ONTARIO
SUPERIOR COURT OF JUSTICE
COURT FILE NO. 12-CV-447546CP
DATE: September 13, 2013
BETWEEN:
FRANK TUCCI
Plaintiff
– and –
SMART TECHNOLOGIES INC., APAX PARTNERS L.P., APAX PARTNERS EUROPE MANAGERS LTD., SCHOOL S.A.R.L., INTEL CORPORATION, DAVID A. MARTIN, NANCY L. KNOWLTON, SALIM NATHOO, ARVIND SODHANI, MICHAEL J. MUELLER, ROBERT C. HAGERTY and G.A. (DREW) FITCH
Defendants
Michael Robb and Emilie McLachlan Maxwell for the Plaintiff
Michael A. Eizenga, and Michael J. Paris for SMART Technologies Inc., APAX Partners L.P., APAX Partners Europe Managers Ltd., School S.a.r.l., David A. Martin, Nancy L. Knowlton, Salim Nathoo, Michael J. Mueller, Robert C. Hagerty and G.A. (Drew) Fitch
Linda L. Fuerst for the Defendants Intel Corporation and Arvind Sodhani
Proceeding under the Class Proceedings Act, 1992
HEARD: September 13, 2013
PERELL, J.
REASONS FOR DECISION
[1] This is a certified class action under the Class Proceedings Act, 1992, S.O. 1992, c. C.6. See Tucci v. Smart Technologies Inc., 2013 ONSC 802.
[2] Frank Tucci is the Representative Plaintiff. There is a similar class action in the United States. In these actions, the plaintiffs allege that the Canadian Prospectus and the U.S. Offering Materials for the initial public offering of SMART Technologies Inc., which was conducted in July, 2010 (the “IPO”) contained material misrepresentations and that the plaintiffs, and the Class members, suffered damages as a result of acquiring SMART’s securities at an artificially inflated price.
[3] Mr. Tucci initially asserted both common law and statutory claims. However, ultimately, he pursued only his claims under s. 130 of the Ontario Securities Act and the equivalent provisions of other Canadian securities legislation.

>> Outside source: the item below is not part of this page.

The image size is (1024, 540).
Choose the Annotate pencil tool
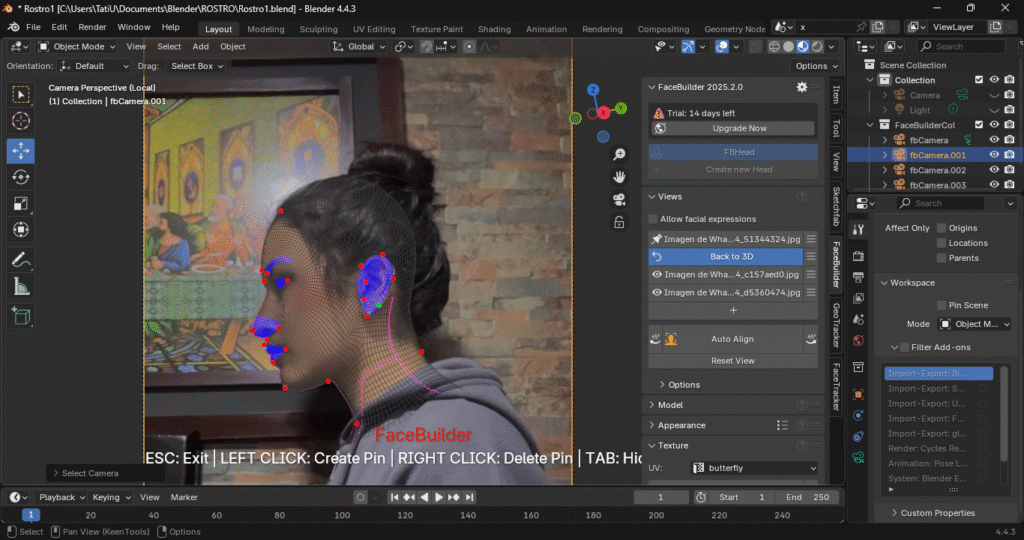(21, 259)
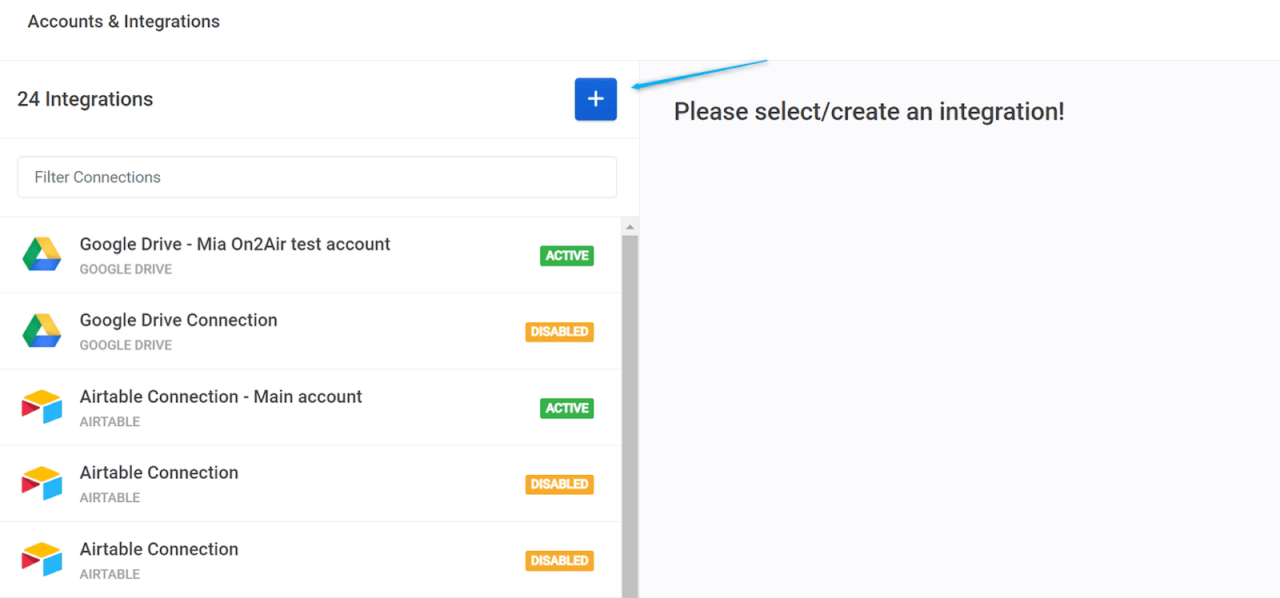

[4] On January 11, 2013, the United States District Court for the Southern District of New York certified the U.S. Action as a class proceeding. The U.S. action was certified on February 4, 2013.
[5] The parties have signed a Settlement Agreement, dated April 30, 2013. The settlement resolves the claims of the Class Members and provides for a Settlement Amount of USD$15,250,000.00.
[6] Mr. Tucci brings a motion for court approval of the settlement including its plan of allocation. Class Counsel bring a motion for approval of their legal fees.
[7] In the U.S. action, a motion to approve the Settlement Agreement has been scheduled for September 17, 2013.
[8] The Settlement Agreement provides for a synchronous approval process involving the Courts of both jurisdictions, a shared notice program, and a single claims administration, supervised by both Courts.
[9] The key terms of the Settlement Agreement are as follows:
• the Defendants pay USD$15,250,000.00 into an Escrow Account for the benefit of the Classes;
• there is no right of reversion, unless the Settlement Agreement is terminated in accordance with its terms;
• the Defendants cannot obtain credit for opt-outs, however, the Settlement Agreement does provide the Settling Defendants with a right to terminate the Settlement Agreement in the event that Class Members requesting exclusion from the Classes meet the conditions set forth in a confidential supplemental agreement;
• the Settlement Amount will be distributed, after payments of administrative costs, legal fees, and other expenses awarded by the Courts, among all Class Members that timely submit valid Claim Forms to the Claims Administrator; and
• in exchange for payment of the Settlement Amount, it is intended that the Defendants shall receive a full and final release from all Class Members.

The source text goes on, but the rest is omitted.